### EXERCISE DATA
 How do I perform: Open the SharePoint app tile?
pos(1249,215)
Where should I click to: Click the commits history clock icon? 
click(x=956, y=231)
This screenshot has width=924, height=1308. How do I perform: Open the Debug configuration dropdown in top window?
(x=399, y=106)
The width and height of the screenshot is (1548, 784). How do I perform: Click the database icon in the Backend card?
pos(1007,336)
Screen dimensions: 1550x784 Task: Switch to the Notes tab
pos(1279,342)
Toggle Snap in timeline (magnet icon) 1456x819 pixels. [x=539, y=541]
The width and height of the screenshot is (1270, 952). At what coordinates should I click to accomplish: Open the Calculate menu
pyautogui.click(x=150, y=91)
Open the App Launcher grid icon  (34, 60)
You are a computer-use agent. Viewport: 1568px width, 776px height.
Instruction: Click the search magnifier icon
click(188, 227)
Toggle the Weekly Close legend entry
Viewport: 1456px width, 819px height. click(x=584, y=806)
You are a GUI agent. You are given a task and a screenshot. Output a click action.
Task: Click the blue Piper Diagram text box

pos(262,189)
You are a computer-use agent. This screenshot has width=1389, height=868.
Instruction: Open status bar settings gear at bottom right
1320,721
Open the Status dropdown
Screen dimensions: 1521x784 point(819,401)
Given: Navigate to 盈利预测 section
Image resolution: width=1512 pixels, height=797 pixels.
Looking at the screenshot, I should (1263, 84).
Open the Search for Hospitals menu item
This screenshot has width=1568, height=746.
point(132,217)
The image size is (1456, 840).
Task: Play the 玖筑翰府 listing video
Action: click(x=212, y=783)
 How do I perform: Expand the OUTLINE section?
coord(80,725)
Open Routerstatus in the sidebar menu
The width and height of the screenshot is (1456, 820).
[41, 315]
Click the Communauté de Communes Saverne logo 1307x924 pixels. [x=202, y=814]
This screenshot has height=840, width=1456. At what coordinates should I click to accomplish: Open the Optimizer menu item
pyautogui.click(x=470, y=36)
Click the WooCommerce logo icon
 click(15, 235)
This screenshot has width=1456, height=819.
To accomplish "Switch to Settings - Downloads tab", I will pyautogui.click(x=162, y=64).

### EXERCISE DESCRIPTION
Repeat word for word the lines running from the line containing "This screenshot has height=840, width=1456." to the end of the entries above, inclusive.

### RESPONSE TO THIS TASK
This screenshot has height=840, width=1456. At what coordinates should I click to accomplish: Open the Optimizer menu item
pyautogui.click(x=470, y=36)
Click the WooCommerce logo icon
 click(15, 235)
This screenshot has width=1456, height=819.
To accomplish "Switch to Settings - Downloads tab", I will pyautogui.click(x=162, y=64).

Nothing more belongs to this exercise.